Ignoti malviventi si sono intrufolati nel tempio dedicato a San Vincenzo Ferrer – in atto, ospitato all’interno di un edificio di proprietà del Comune – forzando una finestra sul retro e hanno fatto letteralmente razzia. Scassinati basamenti per le statue e panche per violare le cassette destinate alle offerte dei fedeli; ribaltati e messi a soqquadro mobili e armadi; oscenamente scardinata e rovesciata una statua della Madonna.
Ma la cosa più grave, per la Chiesa per la comunità locale, è che i ladri non si sono accontentati di portar via i pochi spiccioli effettivamente rinvenuti negli appositi contenitori, ma hanno anche osato trafugare una teca contenente ostie consacrate.
 
E ci sono tutti i requisiti per non ritenerlo un atto frutto del caso o della concitazione del momento: il tabernacolo è stato individuato e strappato a forza dalla parete dalla quale pendeva, contenuto in una cassetta lignea.  

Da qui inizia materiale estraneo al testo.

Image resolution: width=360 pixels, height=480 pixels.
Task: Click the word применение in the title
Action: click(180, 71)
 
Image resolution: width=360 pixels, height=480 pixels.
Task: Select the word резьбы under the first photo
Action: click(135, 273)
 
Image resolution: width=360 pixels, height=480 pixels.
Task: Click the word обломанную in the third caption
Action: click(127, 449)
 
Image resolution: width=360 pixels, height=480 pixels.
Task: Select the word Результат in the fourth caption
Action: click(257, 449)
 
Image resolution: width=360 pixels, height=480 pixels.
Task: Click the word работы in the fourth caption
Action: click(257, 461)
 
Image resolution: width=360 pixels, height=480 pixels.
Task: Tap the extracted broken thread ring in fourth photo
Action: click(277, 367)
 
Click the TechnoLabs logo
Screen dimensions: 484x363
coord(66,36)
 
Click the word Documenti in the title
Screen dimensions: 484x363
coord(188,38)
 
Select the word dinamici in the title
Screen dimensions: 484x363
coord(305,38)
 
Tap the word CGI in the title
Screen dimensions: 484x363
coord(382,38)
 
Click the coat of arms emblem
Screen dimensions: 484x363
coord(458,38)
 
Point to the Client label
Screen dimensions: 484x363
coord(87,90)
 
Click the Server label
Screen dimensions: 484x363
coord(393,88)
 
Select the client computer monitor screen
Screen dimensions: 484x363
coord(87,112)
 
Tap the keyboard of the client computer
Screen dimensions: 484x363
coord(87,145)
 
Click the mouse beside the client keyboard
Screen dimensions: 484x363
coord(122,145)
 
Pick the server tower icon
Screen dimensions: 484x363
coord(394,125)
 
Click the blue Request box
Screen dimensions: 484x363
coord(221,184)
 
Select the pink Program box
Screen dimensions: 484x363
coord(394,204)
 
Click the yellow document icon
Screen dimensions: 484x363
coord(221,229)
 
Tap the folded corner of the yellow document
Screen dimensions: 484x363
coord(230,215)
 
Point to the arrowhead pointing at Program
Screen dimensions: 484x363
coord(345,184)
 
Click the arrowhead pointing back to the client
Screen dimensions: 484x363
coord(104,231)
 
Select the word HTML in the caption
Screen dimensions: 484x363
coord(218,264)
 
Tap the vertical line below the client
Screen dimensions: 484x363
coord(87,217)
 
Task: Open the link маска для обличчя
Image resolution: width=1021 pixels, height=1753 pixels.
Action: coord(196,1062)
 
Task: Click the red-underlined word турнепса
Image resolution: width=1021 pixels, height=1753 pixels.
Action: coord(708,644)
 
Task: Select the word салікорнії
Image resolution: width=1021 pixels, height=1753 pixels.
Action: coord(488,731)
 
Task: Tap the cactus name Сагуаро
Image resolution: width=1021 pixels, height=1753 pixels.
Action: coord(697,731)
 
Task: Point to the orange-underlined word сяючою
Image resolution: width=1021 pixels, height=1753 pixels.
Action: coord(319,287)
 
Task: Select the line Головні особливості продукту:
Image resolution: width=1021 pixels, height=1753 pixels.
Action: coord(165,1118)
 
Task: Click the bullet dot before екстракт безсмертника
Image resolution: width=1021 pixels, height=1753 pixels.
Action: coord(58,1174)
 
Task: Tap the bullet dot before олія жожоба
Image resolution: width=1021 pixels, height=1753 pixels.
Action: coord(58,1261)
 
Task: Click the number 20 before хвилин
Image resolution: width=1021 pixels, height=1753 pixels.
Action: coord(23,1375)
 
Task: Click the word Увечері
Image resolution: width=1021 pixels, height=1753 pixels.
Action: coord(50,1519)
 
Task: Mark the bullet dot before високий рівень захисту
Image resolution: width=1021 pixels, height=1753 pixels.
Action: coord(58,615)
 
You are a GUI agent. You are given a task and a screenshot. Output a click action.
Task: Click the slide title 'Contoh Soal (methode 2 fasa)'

Un simbolo religioso fondamentale del Cattolicesimo è stato in questo modo violato mediante un furto sacrilego, considerato gesto talmente blasfemo da prevedere sempre preghiere e riti di “riparazione”; ma c’è anche come spiegarselo razionalmente, visto che il contenitore ha in tutto e per tutto la parvenza di una cassaforte. Evidentemente, balordi non troppo ferrati in tema di virtù teologali hanno pensato che le cose preziose all’interno fossero gioielli e oro, non ostie destinate all’Eucaristia.
 
Non solo. Ieri, malgrado fosse domenica, la Santa Messa non è stata neppure celebrata dal parroco don Michele Sewodo né da altri sacerdoti; «per motivi di furto», si legge in un cartello con una scritta a pennarello affisso all’esterno della chiesa. E se in termini profani e legalitari sono state avviate indagini affidate ai Carabinieri della stazione di Trebisacce, per parte sua il vescovo della Diocesi di Cassano Jonio (competente per le chiese di Trebisacce), monsignor Francesco Savino, ha già lanciato un accorato appello affinché «venga restituito il corpo di Cristo alla comunità».
 
Il fatto è – sottolineano dalla comunità diocesana – che i furfanti di turno, «nella ricerca di qualche spicciolo», si sono spinti a un gesto che «ci ferisce e addolora in quanto è stata portata via anche una cassetta in cui sono custodite le ostie consacrate della SS. Eucarestia». Nell’analisi dello sconcertato vescovo cassanese «il Corpo di Cristo, dono preziosissimo per tutti, cibo per la vita che è il Pane Consacrato, è custodito in un tabernacolo prezioso come una cassaforte soltanto per quanto contiene». In definitiva: più male di così, dei malviventi non potevano farci, riflettono fedeli e sacerdoti.
 
Di qui il singolare e intenso appello «a tutti i devoti cristiani, in particolare ai responsabili dello scasso perché, sotto l’azione dello Spirito Santo che opera incessantemente in ciascuno, questa cassetta-tabernacolo venga restituita e custodita per l’Adorazione». Il che si può ovviamente tradurre come un’esortazione rivolta direttamente agli autori del perfido furto, ma anche a un perentorio richiamo affinché “chi sa, parli”.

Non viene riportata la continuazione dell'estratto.